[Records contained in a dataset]
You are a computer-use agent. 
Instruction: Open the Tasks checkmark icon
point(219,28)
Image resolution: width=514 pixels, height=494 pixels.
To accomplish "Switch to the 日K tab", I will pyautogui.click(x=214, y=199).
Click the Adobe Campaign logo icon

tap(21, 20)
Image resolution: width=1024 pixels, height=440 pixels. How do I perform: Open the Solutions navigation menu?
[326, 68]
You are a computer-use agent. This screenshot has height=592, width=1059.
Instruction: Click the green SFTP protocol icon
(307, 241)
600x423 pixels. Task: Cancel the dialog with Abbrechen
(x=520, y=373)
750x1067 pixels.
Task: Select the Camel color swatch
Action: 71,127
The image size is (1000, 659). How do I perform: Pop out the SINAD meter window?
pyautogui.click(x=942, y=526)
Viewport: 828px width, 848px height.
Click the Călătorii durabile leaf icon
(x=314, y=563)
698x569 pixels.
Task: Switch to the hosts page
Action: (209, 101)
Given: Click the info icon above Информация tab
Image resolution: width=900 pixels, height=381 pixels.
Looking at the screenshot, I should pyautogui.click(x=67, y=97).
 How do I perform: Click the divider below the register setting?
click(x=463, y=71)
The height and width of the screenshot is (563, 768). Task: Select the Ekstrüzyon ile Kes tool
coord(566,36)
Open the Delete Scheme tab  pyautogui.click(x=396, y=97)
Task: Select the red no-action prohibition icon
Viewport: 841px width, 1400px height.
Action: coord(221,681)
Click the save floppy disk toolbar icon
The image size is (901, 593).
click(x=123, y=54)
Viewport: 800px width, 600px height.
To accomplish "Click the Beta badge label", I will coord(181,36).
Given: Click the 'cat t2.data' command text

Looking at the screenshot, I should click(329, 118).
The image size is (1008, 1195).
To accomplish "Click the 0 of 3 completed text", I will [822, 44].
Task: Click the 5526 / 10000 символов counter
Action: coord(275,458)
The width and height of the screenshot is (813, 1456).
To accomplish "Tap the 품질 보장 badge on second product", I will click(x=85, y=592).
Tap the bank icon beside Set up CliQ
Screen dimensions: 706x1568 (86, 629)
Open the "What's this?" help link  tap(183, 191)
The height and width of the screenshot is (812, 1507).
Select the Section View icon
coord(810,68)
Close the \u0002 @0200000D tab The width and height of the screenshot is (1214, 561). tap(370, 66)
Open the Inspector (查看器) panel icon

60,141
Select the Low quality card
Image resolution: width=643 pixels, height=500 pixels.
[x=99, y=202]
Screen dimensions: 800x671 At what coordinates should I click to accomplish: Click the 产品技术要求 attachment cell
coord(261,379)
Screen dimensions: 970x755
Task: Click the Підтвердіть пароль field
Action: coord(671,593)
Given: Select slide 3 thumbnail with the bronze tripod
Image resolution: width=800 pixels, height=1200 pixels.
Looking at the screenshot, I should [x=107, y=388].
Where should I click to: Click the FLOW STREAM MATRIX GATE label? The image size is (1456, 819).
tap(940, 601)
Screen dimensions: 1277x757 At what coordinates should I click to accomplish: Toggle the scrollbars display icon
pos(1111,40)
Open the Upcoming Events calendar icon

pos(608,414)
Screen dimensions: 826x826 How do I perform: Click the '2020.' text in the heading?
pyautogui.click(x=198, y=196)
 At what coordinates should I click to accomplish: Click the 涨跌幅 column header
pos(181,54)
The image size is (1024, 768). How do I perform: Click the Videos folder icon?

▶ [TASK OBJECTIVE]: Look through the records for the string "badge". Copy every line that has it.

▶ [TASK OUTPUT]:
To accomplish "Click the Beta badge label", I will coord(181,36).
To accomplish "Tap the 품질 보장 badge on second product", I will click(x=85, y=592).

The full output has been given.